▸ TRECHO DO DOCUMENTO:
• • •
Nos poemas de Okapi encontraremos, o labor, a vontade exacerbada do seu comprometimento – es// crevo es// cravo// es// cravo/ es// crevo// pede o momento// meu movimento// algum ofício// artifício (OKAPI, 2011, p. 34). Temos a nítida influência da poesia concreta e neoconcreta brasileira (PEDRO, 2012), os poemas de Okapi não estão preocupados com metaforização discursiva, beletrismo e outras facilidades, mas com a forma, a sintaxe rarefeita, seu aspecto visual, com a exploração dos espaços em branco, a abstração do poema, como em “Canção”:

fina flor
doce dor

seta
certa

letra
morta

pauta
posta

silêncio
composto    (OKAPI, 2011, p. 22)

É nítido que a sua perspicácia está muito mais aguçada que no seu livro anterior, “Mesmos barcos”, pois, quando analisamos aquele livro apontamos para o caráter tímido da veia concreta que ali se apresentava, mas que aqui atinge um nível de risco único entre os seus pares, como no poema “Caminhos”:

acende        a noite
o dia           a paga
enterra        a tristeza
a noite         a fugenta
inventa        faça
o mar          amor    (OKAPI, 2011, p. 10)
• • •
▸ DADOS EXIBIDOS:
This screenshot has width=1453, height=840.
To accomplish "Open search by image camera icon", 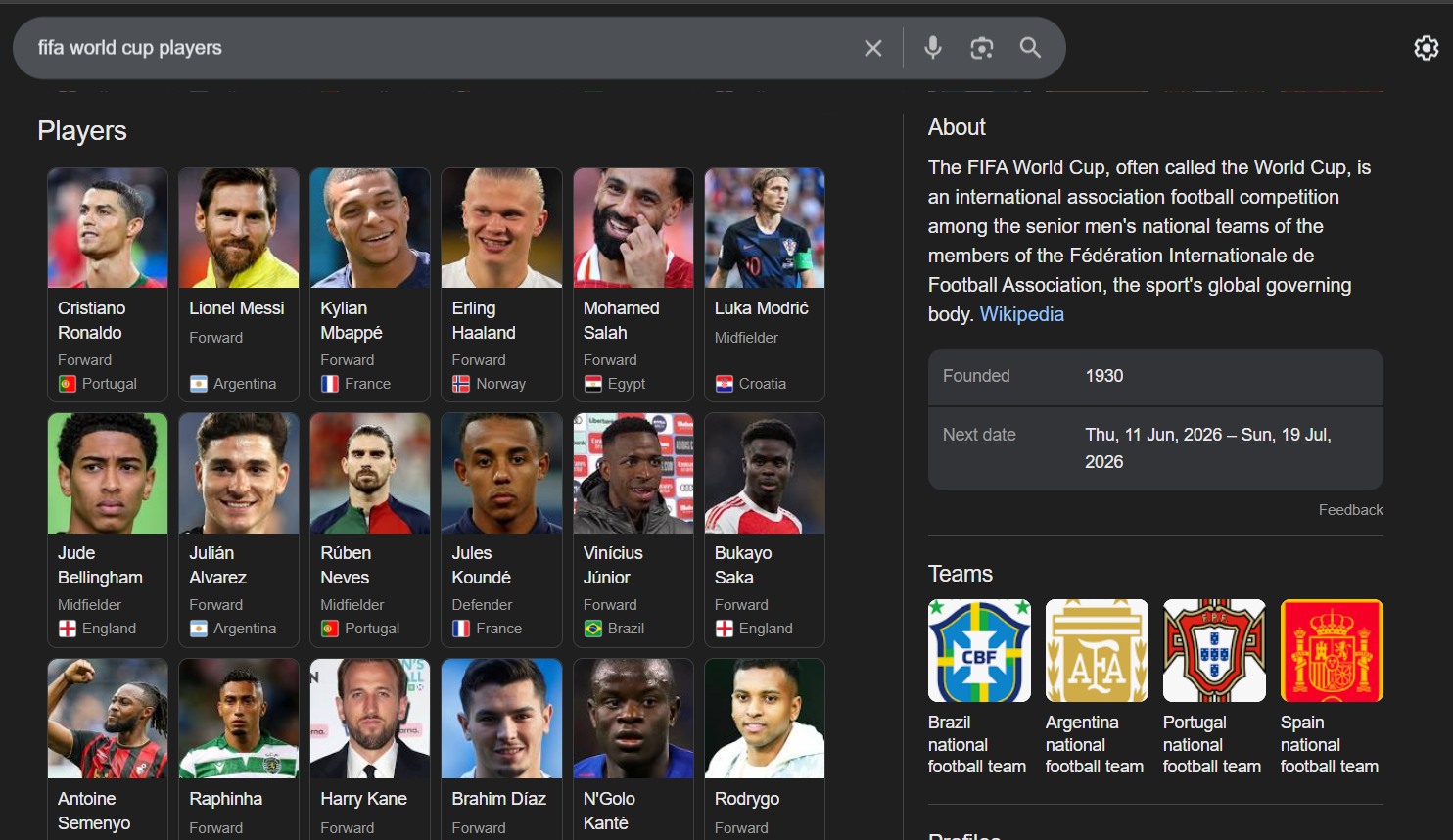I will [x=981, y=48].
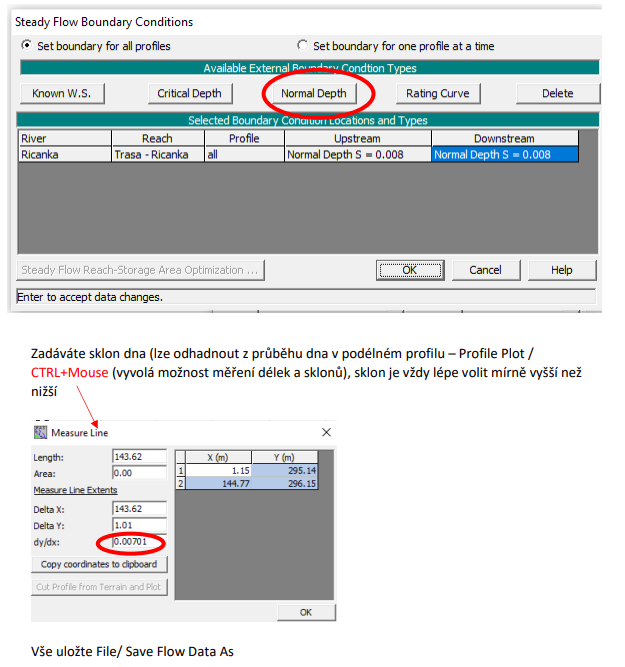The image size is (625, 667).
Task: Click the Known W.S. button
Action: click(x=62, y=93)
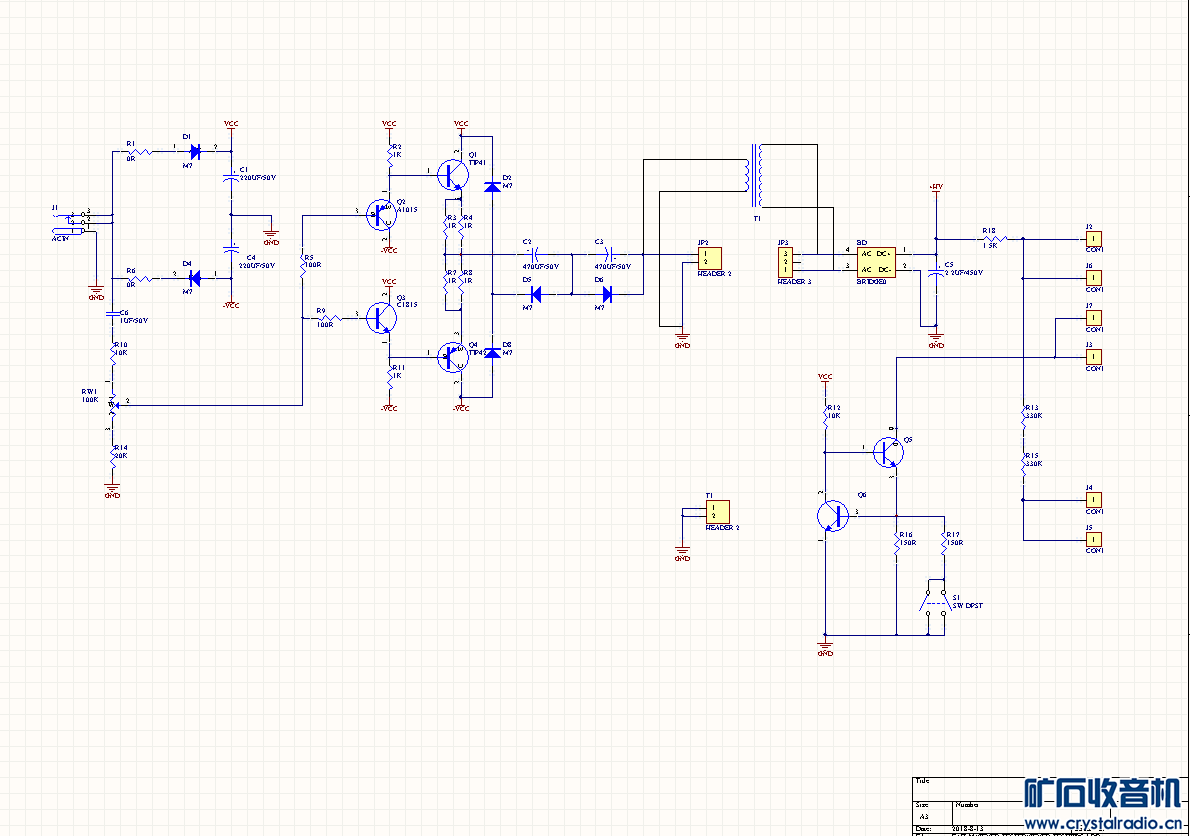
• • •
▸ PEDIDO: Como seguiria o trecho sobre a poesia de Okapi? Escreva a continuação a partir do ponto em que ele termina. A listagem é um material à parte e não tem relação com o trecho sobre a poesia de Okapi.

▸ RESPOSTA:
O poema ganha com as diferentes direções de leituras que podem ser feitas em razão da velocidade dos vocábulos que se apresentam nos versos, que ganham novos contornos pelo estímulo causado pelo espaço vazio, trazendo a possibilidade de uma leitura não-linear estimulada pelos vazios. Estamos à frente de um poema que não apenas se lê, mas se vê. Entretanto, a poesia de Sangare Okapi quer mais, para isso, utiliza um texto de E. Lemos & M. Ngwenya como epígrafe para abertura do derradeiro caderno de seu livro, intitulado Raio Segundo, “[e]stamos perante uma gramática pouco usual no país (...), inédita. Estas estranhas formas que brotam ora verticais ora horizontais ou oblíquas. São gritos contra as regras académicas, apesar de ser toda uma instrumentação escolar que possibilita aquele ritmo” (OKAPI, 2011, p. 23). Desafiar a língua e os sentidos fáceis transmitidos por um conforto discursivo poético, buscas inquietas da precisão da imprecisão. Segue “Caligrama”:



 (OKAPI, 2011, p. 36)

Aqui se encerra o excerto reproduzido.